Garden surprise and heartbreak

Catching up on the gardening after a period of neglect, I came across this sunflower, growing in a hole in the side of the old apple tree. The seed was probably dropped in by a bird, from the nearby feeders.

I’d guess the tree is over fifty years old now, still producing apples. Age seems to have given it a new dimension as a nursery for other plants. Sadly autumn is rushing in, so there does not seem time for the sunflower to fully develop.

The apple crop was remarkably blemish free, unlike 36 years ago, when we first moved in. In those days there were always lots of bugs boring their way through the apples, as we never use pesticides, and lots of bird pecks in evidence. Just one measure of the dramatic decline in biodiversity around here over those 36 years. Less insects, less butterflies, less birds, less caterpillars, less beetles, less frogs, less hedgehogs, less owls… You can even grow brassicas without the then-inevitable cabbage white caterpillar, gooseberries without the then-inevitable sawfly larvae. Huge gangs of frogs are replaced by the odd survivor. Year by year things appear much the same, but this slow reduction in biodiversity is huge and heartbreaking.

What are we doing to our natural world?

Featured image is not my apples – from Ukraine by George Chernilevsky, Public domain, via Wikimedia Commons.

The apple crop

Our small apple tree in a raised border by a fence usually has a crop of 20-30 smallish apples. About half of these are usually riddled with bugs and/or bird peckings.

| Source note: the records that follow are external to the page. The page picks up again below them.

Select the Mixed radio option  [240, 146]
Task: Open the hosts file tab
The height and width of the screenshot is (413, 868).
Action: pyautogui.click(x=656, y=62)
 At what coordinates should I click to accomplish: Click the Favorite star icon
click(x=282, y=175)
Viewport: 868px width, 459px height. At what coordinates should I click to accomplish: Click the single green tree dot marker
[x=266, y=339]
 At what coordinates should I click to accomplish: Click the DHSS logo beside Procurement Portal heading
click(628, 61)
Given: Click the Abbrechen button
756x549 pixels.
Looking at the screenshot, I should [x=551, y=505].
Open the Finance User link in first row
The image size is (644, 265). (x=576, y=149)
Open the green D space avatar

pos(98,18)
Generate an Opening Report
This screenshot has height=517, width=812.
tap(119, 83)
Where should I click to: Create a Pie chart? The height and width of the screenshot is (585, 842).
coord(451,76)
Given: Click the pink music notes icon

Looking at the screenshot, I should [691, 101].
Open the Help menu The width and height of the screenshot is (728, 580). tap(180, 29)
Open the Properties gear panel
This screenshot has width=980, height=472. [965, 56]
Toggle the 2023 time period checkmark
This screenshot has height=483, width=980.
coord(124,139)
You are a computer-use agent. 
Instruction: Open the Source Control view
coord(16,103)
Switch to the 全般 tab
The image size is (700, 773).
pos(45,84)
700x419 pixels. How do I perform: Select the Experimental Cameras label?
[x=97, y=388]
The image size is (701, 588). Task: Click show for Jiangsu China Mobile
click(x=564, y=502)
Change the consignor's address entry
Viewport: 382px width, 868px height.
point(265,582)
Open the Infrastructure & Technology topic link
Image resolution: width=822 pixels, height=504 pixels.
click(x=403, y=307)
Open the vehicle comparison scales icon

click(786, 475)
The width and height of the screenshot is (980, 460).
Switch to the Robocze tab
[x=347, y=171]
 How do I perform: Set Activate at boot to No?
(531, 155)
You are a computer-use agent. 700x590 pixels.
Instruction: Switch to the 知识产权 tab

I don’t use any pesticides.

This year I recently picked the ‘crop’ – just ten apples, but each rather larger than usual. This summer’s weather must have somehow encouraged this by shining and raining at the right times, as I’d hardly bothered to thin them out.

The funny thing is, there were no blemishes on the apples, no peck marks, no bugs, no caterpillers, no sawfly larvae, no aphids… Now this is scary. We know about declining numbers of insects, but NO BUGS AT ALL? And no birds fancying a tasty peck? Even the army of slugs enabled by the lack of deterrent couldn’t be bothered to climb up.

I have never known such an occurrence before. Another piece of evidence of the alarming reduction in the natural world that is taking place before our eyes. What will future generations say when they look at David Attenborough’s films and literally cannot believe their eyes, and that this wonderful biodiversity was all lost by negligence?

So yes, there are more important things than unblemished apples.

 

Costa Rica

So we took a family holiday in Costa Rica, which proved to be a delightful country with mostly friendly people, particularly in the tourist industry,  its biggest industry. Well informed and passionate guides introduced us to the flora and fauna of three major national parks and to Costa Rica itself.

The national parks are prolific in vegetation, with a wide variety of birds and animals – well worth visiting. And you see and understand so much more with an experienced guide.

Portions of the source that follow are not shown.